[Your goal]:
Extract each line in the rows below that contains the string "pixels". Case counts.

Saved entries

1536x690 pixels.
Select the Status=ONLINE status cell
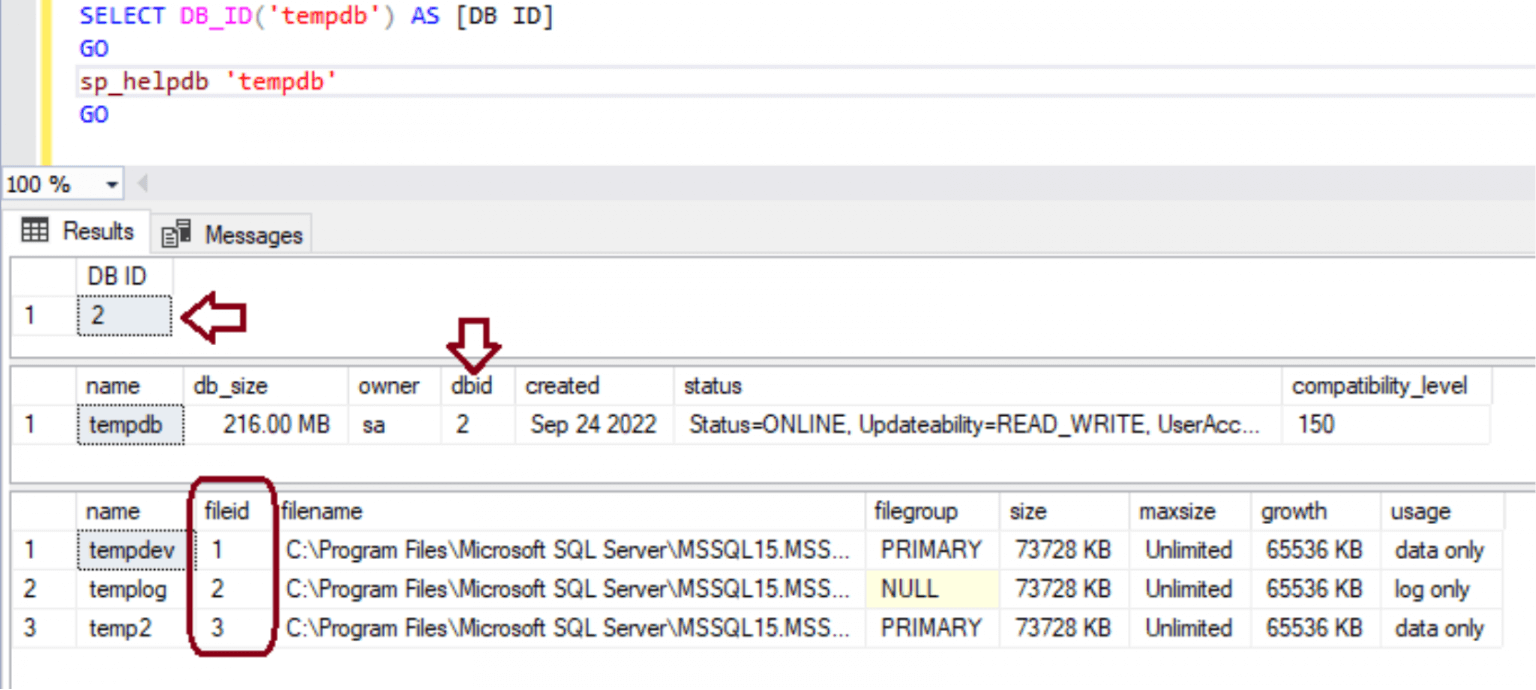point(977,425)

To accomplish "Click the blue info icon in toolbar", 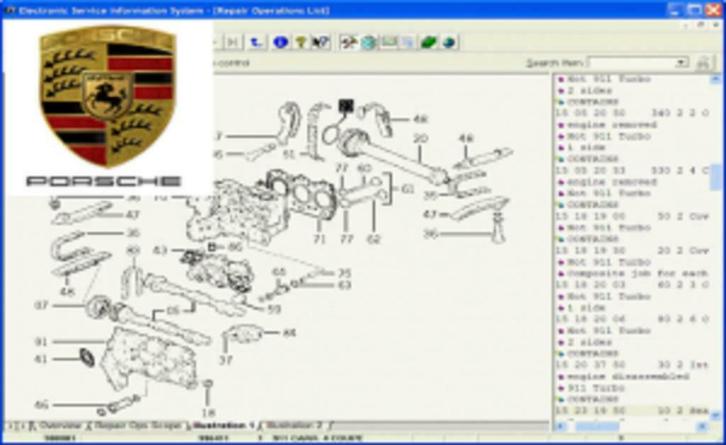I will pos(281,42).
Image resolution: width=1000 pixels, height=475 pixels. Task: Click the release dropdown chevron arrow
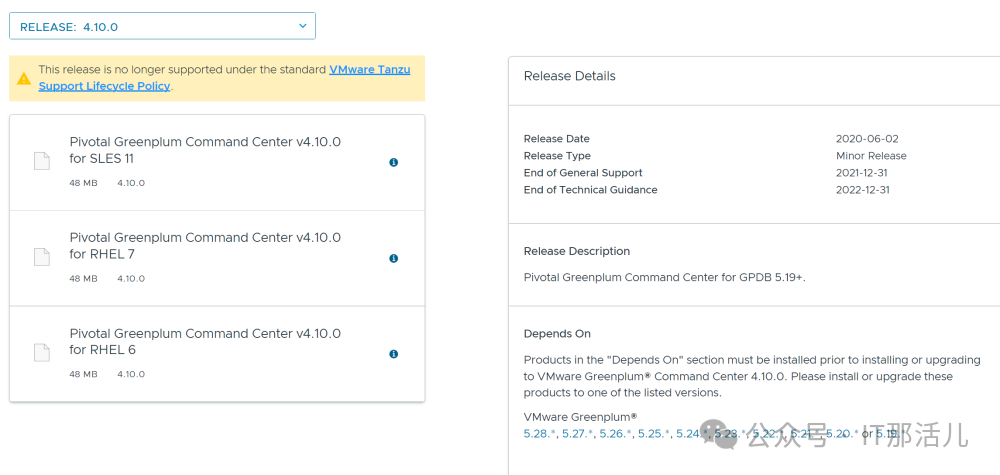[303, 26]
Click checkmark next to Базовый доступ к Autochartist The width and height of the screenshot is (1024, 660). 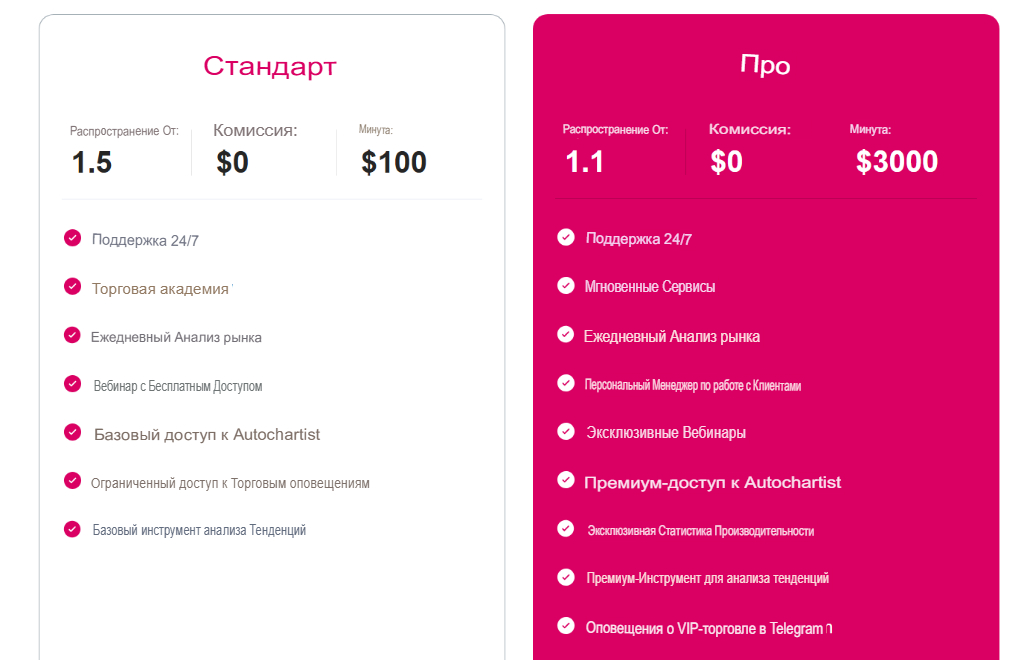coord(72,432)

[Complete response]:
1536x690 pixels.
Image resolution: width=1000 pixels, height=475 pixels. Task: Click the release dropdown chevron arrow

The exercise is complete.